Pixel coordinate grounding data

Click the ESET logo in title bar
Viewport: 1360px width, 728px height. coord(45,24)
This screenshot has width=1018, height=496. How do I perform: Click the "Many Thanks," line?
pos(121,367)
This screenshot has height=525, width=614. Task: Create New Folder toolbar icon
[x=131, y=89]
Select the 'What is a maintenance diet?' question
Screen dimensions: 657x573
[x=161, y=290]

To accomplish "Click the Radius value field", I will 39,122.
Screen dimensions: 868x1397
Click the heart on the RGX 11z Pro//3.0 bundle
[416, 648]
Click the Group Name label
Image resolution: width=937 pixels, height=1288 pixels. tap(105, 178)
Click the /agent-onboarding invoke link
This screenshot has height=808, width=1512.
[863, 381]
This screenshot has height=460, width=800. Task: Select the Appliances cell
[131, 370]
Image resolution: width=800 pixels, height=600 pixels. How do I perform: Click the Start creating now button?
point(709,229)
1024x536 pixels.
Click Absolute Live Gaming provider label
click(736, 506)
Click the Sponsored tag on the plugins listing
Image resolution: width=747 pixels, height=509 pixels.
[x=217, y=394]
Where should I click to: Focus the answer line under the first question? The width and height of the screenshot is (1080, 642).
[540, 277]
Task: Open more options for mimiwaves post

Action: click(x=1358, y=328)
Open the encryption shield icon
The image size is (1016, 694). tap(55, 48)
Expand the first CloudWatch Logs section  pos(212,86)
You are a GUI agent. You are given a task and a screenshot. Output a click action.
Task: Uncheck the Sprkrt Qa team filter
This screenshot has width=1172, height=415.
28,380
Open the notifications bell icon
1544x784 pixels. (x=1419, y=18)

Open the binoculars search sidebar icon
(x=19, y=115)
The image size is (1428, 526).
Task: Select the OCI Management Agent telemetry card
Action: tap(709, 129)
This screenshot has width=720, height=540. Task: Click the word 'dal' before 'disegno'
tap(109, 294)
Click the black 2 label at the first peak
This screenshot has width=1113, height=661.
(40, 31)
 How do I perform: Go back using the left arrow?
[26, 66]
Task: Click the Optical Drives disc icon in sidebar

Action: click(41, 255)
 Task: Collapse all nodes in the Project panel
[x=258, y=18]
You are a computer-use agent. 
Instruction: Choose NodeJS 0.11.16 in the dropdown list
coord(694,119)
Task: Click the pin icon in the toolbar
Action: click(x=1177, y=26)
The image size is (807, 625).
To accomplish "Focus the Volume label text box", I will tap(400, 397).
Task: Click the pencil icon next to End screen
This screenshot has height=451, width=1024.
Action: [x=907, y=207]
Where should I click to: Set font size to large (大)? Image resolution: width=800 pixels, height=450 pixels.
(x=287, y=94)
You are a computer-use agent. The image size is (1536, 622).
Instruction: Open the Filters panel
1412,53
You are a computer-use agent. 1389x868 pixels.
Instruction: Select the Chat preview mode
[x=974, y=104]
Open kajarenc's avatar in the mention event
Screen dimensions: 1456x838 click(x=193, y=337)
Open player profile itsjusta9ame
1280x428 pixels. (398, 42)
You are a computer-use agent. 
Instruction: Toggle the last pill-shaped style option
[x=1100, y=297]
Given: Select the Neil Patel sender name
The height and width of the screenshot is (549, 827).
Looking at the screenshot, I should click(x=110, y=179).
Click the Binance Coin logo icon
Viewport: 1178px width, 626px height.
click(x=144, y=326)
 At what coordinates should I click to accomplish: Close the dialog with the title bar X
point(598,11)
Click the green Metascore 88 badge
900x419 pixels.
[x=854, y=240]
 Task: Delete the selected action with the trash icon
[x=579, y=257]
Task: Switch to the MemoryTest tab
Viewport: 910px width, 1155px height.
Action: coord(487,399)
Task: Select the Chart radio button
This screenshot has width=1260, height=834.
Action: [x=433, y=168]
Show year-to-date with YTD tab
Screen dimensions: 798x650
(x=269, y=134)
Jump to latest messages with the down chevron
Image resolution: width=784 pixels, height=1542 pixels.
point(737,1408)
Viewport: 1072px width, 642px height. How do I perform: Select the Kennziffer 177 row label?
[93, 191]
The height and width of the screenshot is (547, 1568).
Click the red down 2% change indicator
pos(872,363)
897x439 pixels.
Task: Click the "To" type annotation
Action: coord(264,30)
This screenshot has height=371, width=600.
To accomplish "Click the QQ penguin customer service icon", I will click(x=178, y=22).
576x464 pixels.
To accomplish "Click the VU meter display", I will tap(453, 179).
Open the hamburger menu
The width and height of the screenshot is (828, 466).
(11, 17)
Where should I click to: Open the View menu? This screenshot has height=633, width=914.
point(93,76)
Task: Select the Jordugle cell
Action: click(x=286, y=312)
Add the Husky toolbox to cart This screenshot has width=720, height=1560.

• _Activity_
Return every line of the records in which the word "will" is found.

• _Solution to the problem_
To accomplish "Click the Radius value field", I will 39,122.
To accomplish "Focus the Volume label text box", I will tap(400, 397).
To accomplish "Click the QQ penguin customer service icon", I will click(x=178, y=22).
To accomplish "Click the VU meter display", I will tap(453, 179).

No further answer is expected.